Gravitational Waves Have Revealed the First Unevenly Sized Black Hole Pair Apr 29, 2020

One big black hole and one little one partnered up, LIGO and Virgo detections show

As far as odd couples go, this is one for the record books.

The ripples in spacetime stirred up by two distant, merging black holes suggest that one of the pair was much bigger than the other. It’s the first definitively mismatched black hole pair spotted by the LIGO and Virgo collaborations, which search for the gravitational waves emitted in the cosmic encounters of black holes. The collision, detected on April 12, 2019, occurred about 2.5 billion light-years from Earth.

For all previous such black hole mergers, the two partners have been of similar size. But in this case, the bigger black hole had a mass about 30 times that of the sun, while the smaller was about eight times the mass of the sun, researchers with the LIGO and Virgo collaborations reported April 18 at a meeting of the American Physical Society, which was held virtually due to the COVID-19 pandemic.

Prior to this result, scientists did not know if such lopsided partnerships existed, or how rare they might be. “This one event represents a big step forward in our understanding,” astrophysicist Maya Fishbach of the University of Chicago said in a talk at the meeting.

Understanding what types of black holes partner up could eventually help answer the question of how the duos form (SN: 6/19/16). The black holes might partner up within a dense star cluster, or when two stars are born together as twins and both collapse into black holes. Both possibilities could occasionally create unequal mass partnerships.

The researchers also tested whether Einstein’s theory of gravity still held up in this new type of black hole collision.  Surprise, surprise: Einstein was right again.

The detectors of the Advanced Laser Interferometer Gravitational-Wave Observatory in the United States and Virgo in Italy are currently shut down, in an early end to operations that was hastened by COVID-19. They’re scheduled to once again start observing the heavens in 2022.

## Exercise goal:
Please state how far from Earth the collision described in the gravitational-wave article took place.

[Stored data entries]
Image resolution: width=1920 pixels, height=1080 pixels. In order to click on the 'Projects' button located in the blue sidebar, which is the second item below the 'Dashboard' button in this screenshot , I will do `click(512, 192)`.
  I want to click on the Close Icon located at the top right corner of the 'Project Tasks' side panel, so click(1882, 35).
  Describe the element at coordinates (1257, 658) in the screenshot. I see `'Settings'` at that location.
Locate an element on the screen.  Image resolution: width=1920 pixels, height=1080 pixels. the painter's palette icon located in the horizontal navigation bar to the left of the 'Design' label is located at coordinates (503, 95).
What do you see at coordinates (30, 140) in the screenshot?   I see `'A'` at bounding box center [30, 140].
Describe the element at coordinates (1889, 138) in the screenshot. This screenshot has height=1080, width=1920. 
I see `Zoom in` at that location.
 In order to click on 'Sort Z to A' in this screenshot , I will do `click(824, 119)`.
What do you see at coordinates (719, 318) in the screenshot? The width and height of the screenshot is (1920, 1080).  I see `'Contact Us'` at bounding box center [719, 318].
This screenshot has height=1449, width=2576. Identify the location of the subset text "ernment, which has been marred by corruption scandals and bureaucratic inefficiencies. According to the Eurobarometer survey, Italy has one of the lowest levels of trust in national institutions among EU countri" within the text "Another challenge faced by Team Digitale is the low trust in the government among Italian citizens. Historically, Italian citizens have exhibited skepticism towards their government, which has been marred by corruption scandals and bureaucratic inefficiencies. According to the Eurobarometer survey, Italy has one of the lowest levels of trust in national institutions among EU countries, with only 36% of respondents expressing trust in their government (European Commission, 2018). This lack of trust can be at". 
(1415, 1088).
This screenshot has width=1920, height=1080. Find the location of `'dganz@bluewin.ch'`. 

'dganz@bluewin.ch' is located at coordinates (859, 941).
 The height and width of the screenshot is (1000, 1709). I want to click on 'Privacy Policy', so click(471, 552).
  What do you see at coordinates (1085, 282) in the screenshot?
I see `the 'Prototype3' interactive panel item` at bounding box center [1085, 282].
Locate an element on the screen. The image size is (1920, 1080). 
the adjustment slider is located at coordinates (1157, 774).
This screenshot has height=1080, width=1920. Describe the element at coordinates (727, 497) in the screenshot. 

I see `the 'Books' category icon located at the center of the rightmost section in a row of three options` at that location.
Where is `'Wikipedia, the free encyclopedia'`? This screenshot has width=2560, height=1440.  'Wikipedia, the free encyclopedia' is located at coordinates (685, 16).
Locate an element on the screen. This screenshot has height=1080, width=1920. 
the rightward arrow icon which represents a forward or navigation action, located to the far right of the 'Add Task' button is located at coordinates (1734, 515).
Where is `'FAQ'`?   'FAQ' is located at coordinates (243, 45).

## Solution to this problem:
About 2.5 billion light-years from Earth.